* THE RECORDS

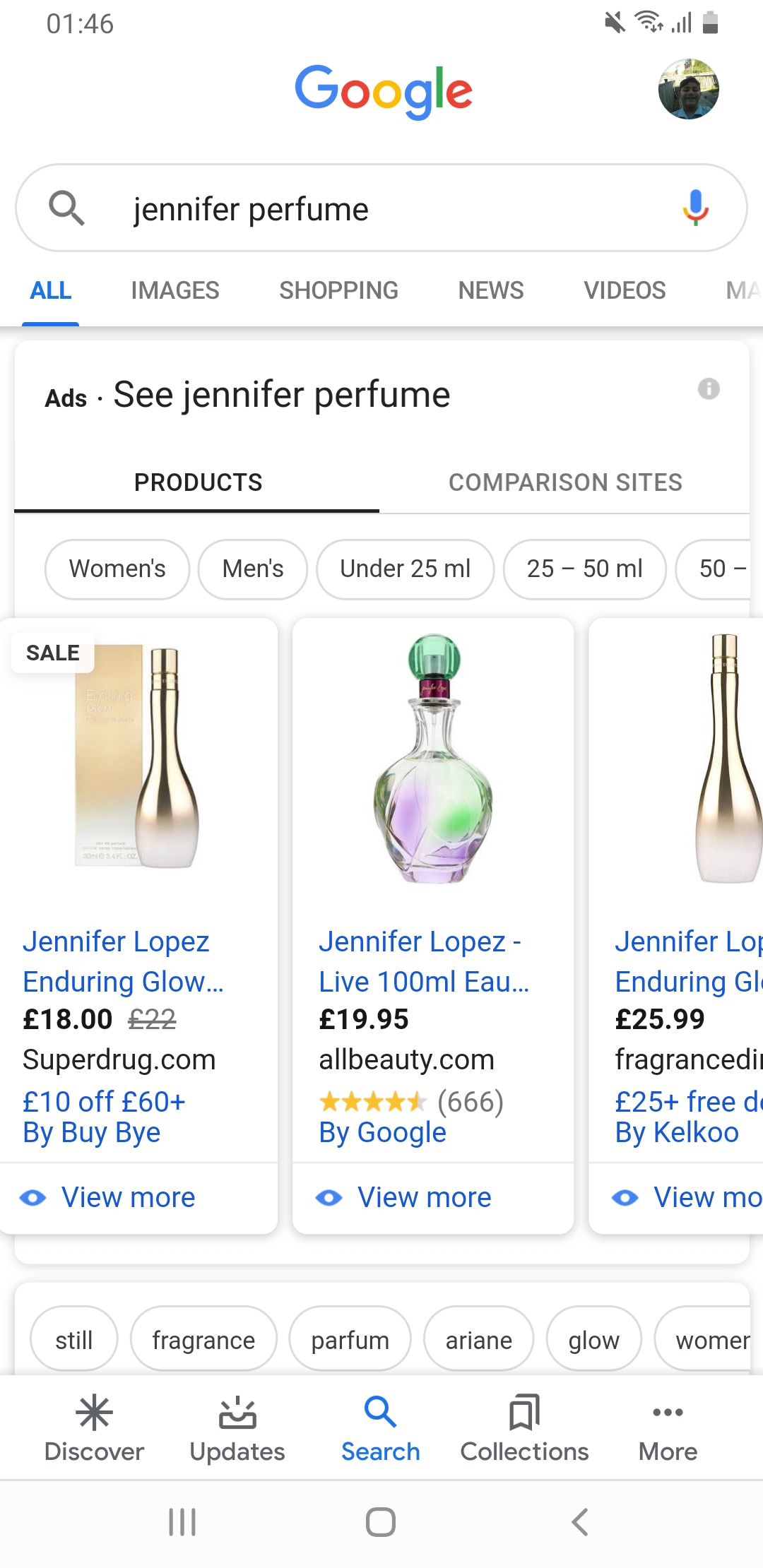Open the Images results tab
The width and height of the screenshot is (763, 1568).
coord(175,290)
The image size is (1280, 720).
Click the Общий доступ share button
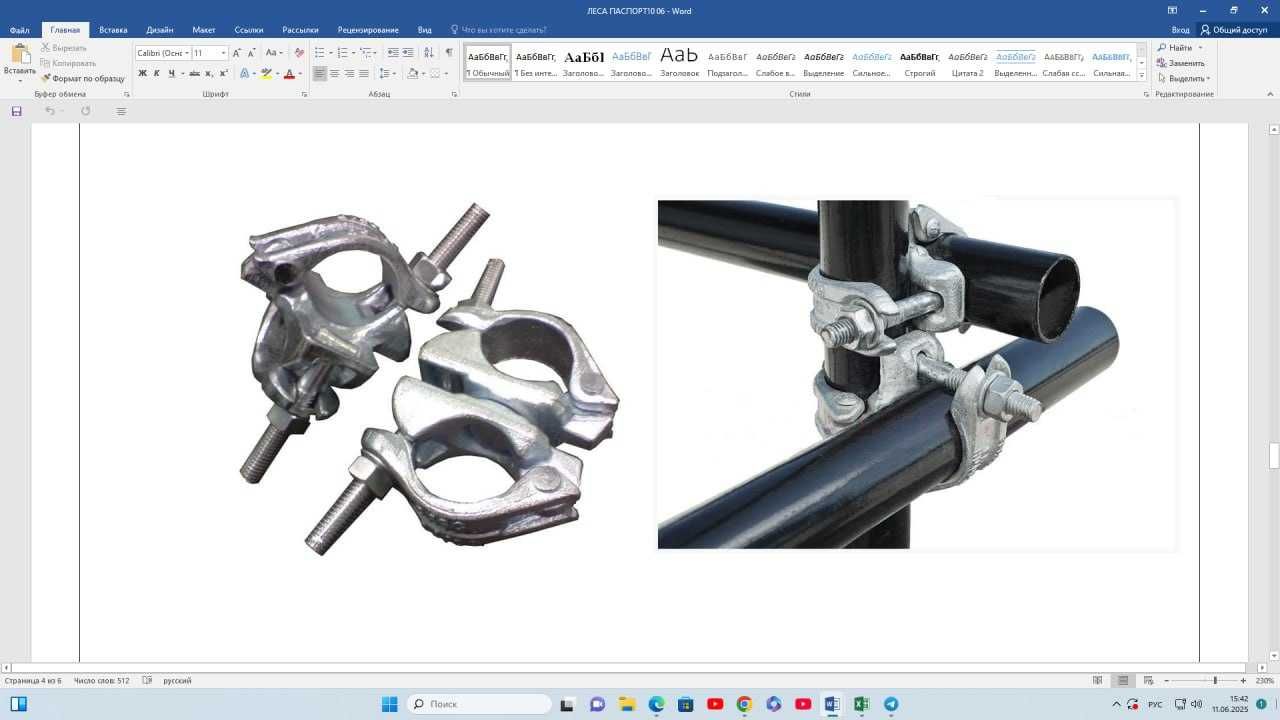pyautogui.click(x=1234, y=30)
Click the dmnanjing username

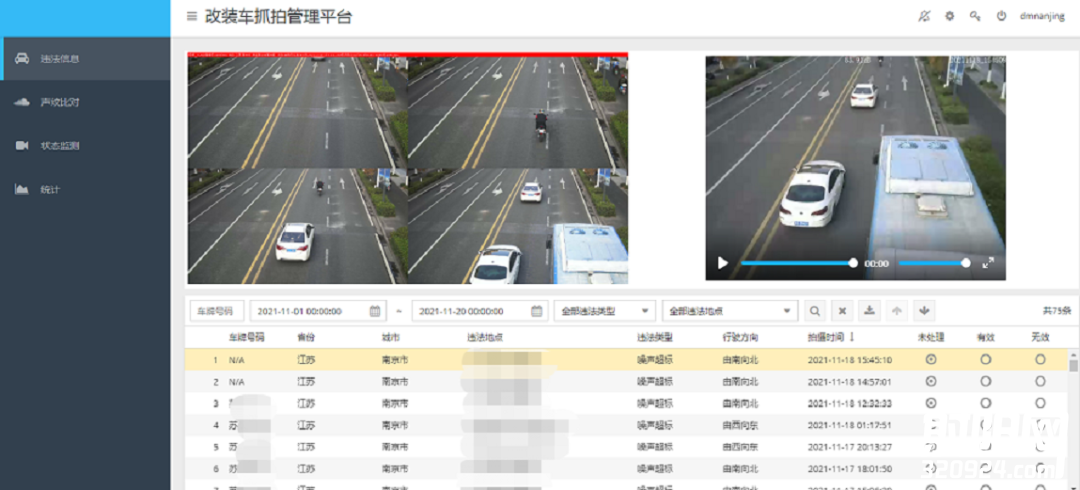click(1042, 16)
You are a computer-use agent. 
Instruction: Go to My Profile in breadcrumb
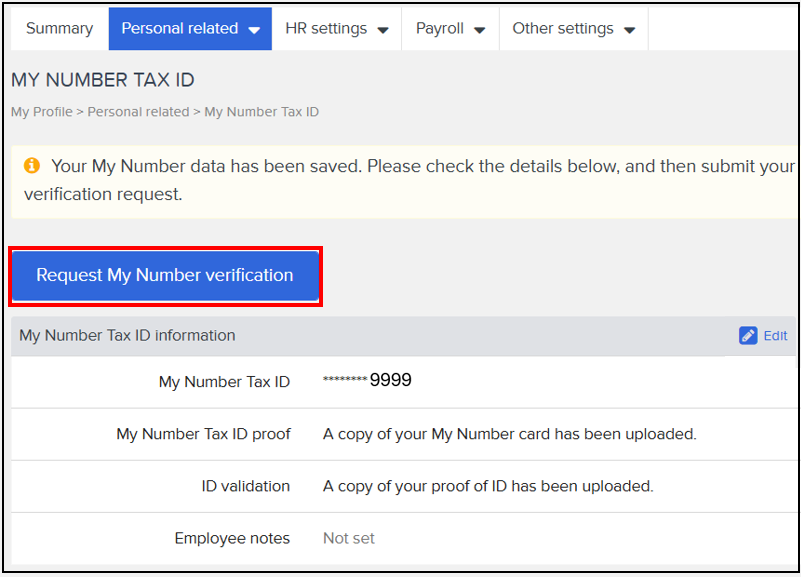click(41, 112)
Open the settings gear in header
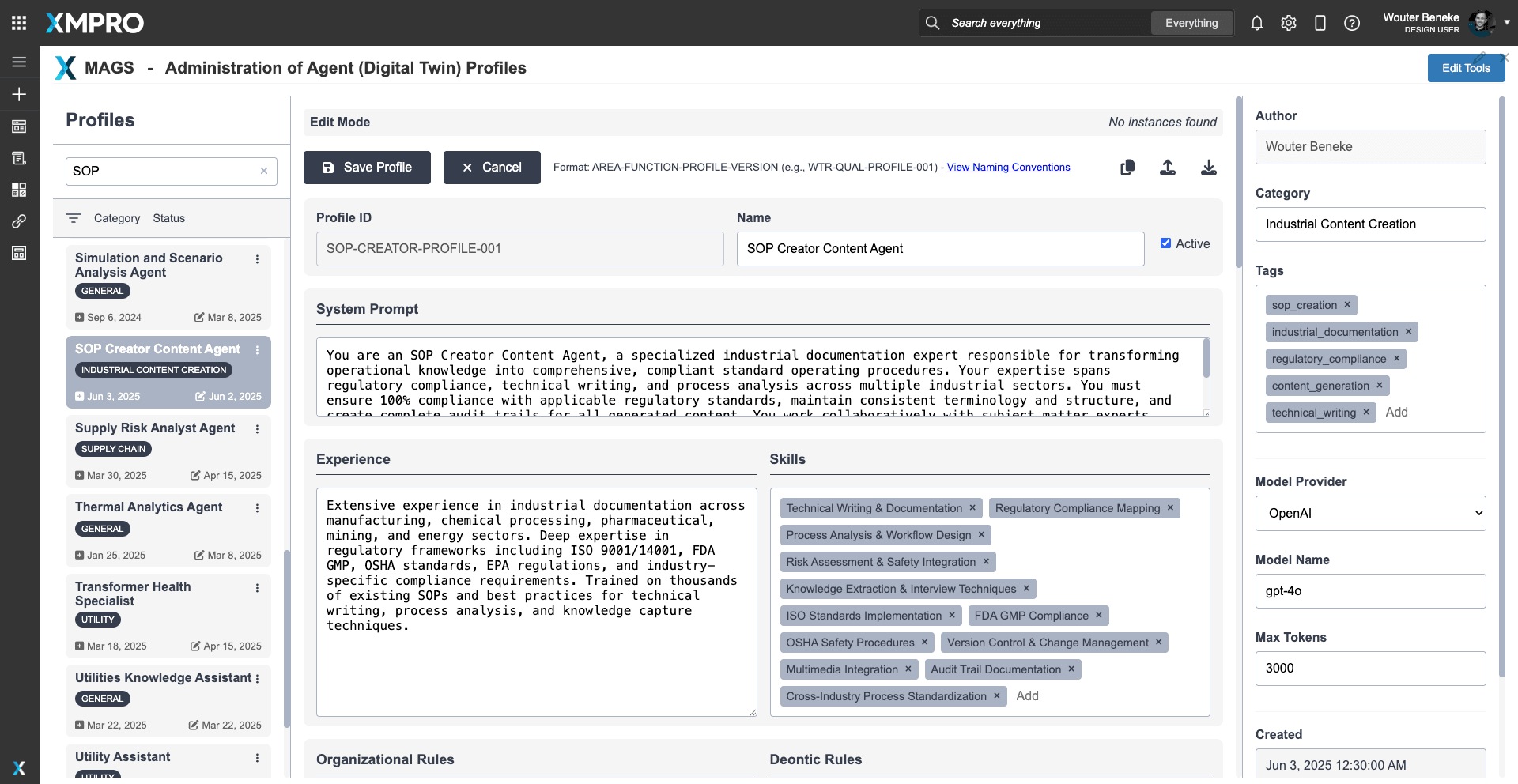This screenshot has height=784, width=1518. click(1289, 23)
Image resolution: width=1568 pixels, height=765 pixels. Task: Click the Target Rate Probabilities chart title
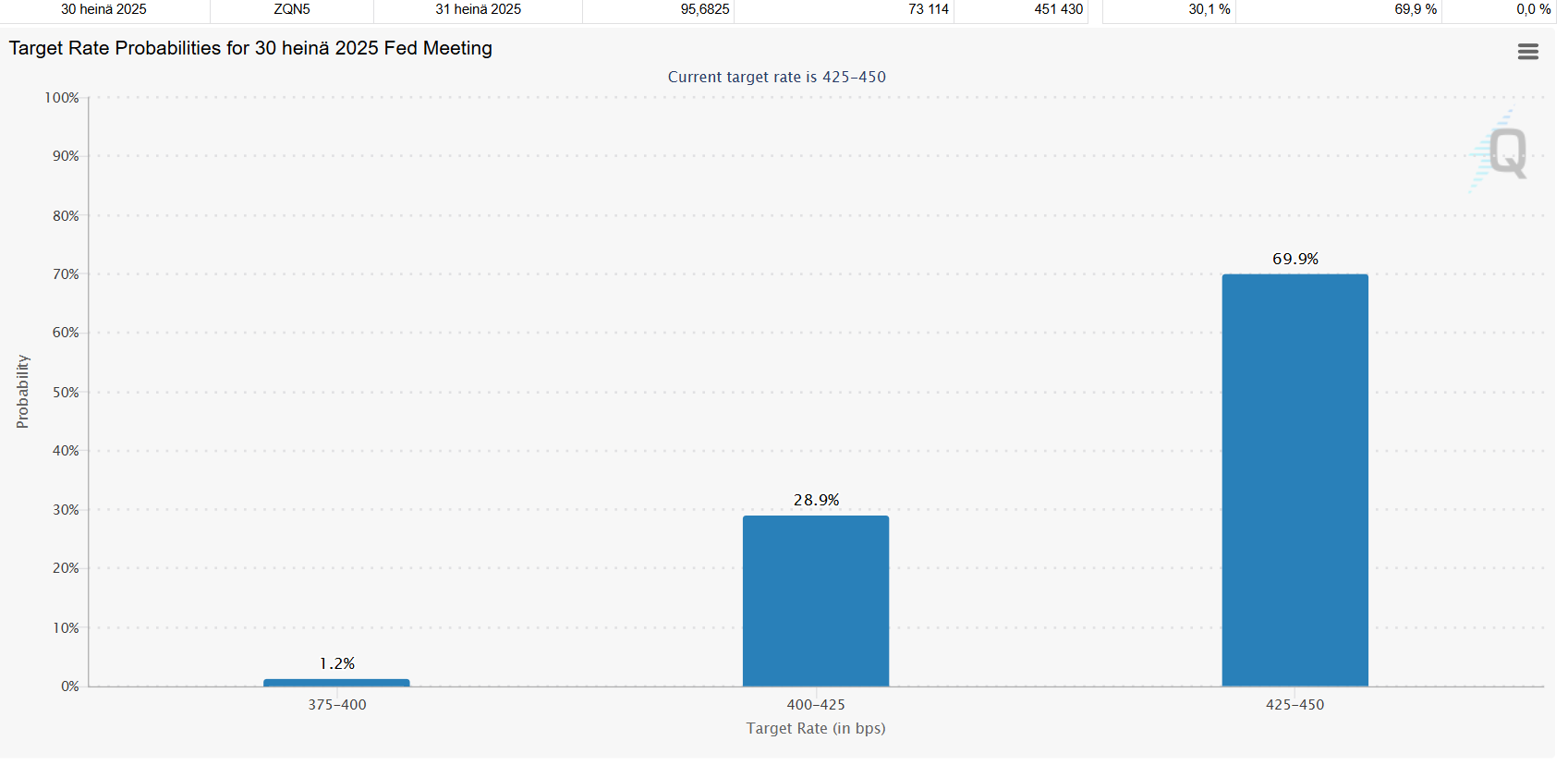pyautogui.click(x=250, y=48)
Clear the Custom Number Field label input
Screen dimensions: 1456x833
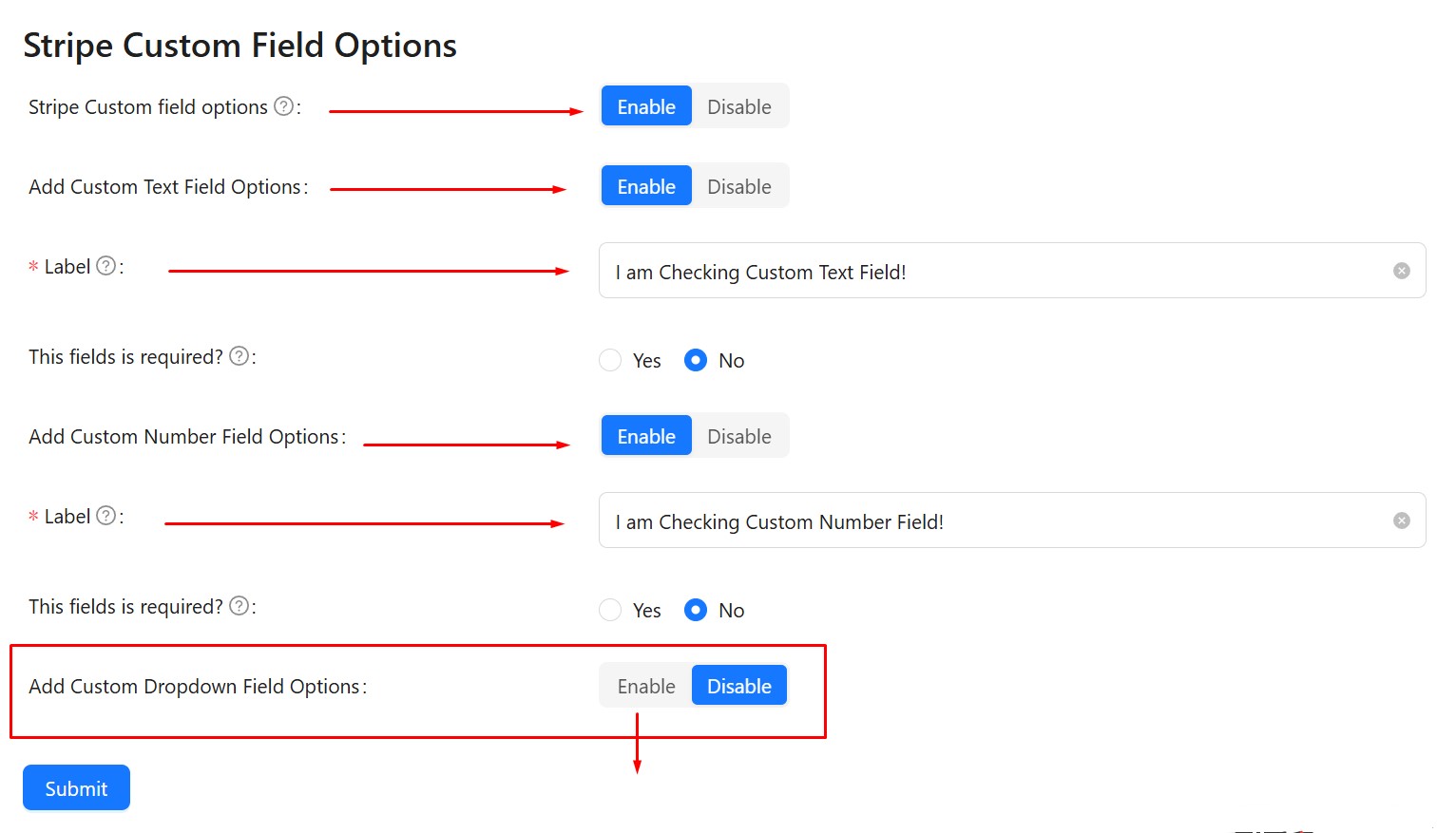[x=1401, y=521]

* EXERCISE
The output should be the lines from the one with "Image resolution: width=1568" through the end of the material above, both ends included, printed exactly and nothing else. Drop the pictures.

* FINAL ANSWER
Image resolution: width=1568 pixels, height=765 pixels. Task: Click the Target Rate Probabilities chart title
pyautogui.click(x=250, y=48)
Clear the Custom Number Field label input
Screen dimensions: 1456x833
[x=1401, y=521]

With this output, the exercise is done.